一級建築士と外科医

設計事務所を経営する一級建築士が、鉄筋を何本か間引いた設計をしたせいで、軽い地震でもホテルやマンションが倒壊するというニュースが全国に波紋を広げている。ビルを建てた建設会社は、設計どおり建てたのだから責任はないといっているが、建設中にコンクリートの中に埋める鉄筋の本数が少ないと、経験で判らなかっただろうか。

渦中の一級建築士は、テレビのインタビューに、鉄筋の本数を基準よりも節約する「風潮」が業界内にあったという。「風潮」に逆らうならビジネスを失うぞと脅迫され、やむなく手を抜いたと、平然と述べる姿に嘔気を覚えた。

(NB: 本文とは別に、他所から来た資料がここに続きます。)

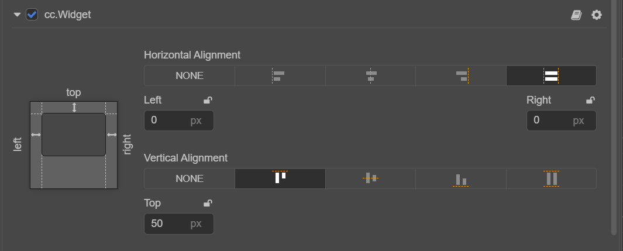Viewport: 623px width, 251px height.
Task: Select horizontal stretch alignment icon
Action: (x=551, y=75)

これを手術に置き換えてみよう。わたしが或る病院に、外科医として勤務していると仮定する。病院のオーナーから経営改善のため、手術中に使う縫合糸の本数を間引いて使えという「圧力」を受けたとしよう。縫合数を間引いた手抜き手術をすると、縫った傷は開いて、患者は生命を落とす。オーナーは、手抜き手術をしなければ、クビにするぞと圧力をかける。さて、どうするか。

わたしは躊躇せず、直ちにその病院を辞める。そしてオーナーから「圧力」があった事実を公表する。そう決断する勇気を持たぬものは、メスを持ってはならない。そう教わり教えてきた。

判断と実施が人命に関与する職業にあるものは、余人の持たぬ資格に対し免許を与えられる。免許は、資格の範疇において判断と実施を行う際、正義(fairness)を貫くことを前提にしている。医師は医療行為に際し「行為が患者の利益に供するか否か」を基本に判断し実施する。

一級建築士も外科医も、判断と実施が人命に関わる自己完結型の職業だ。「圧力」ごときに押され、ひとの生命を粗末に扱うことは許されない。「自己のビジネスを守るため鉄筋を抜いた設計をした」と他人事のように語る一級建築士に、現代の底知れぬ不気味さを覚えた。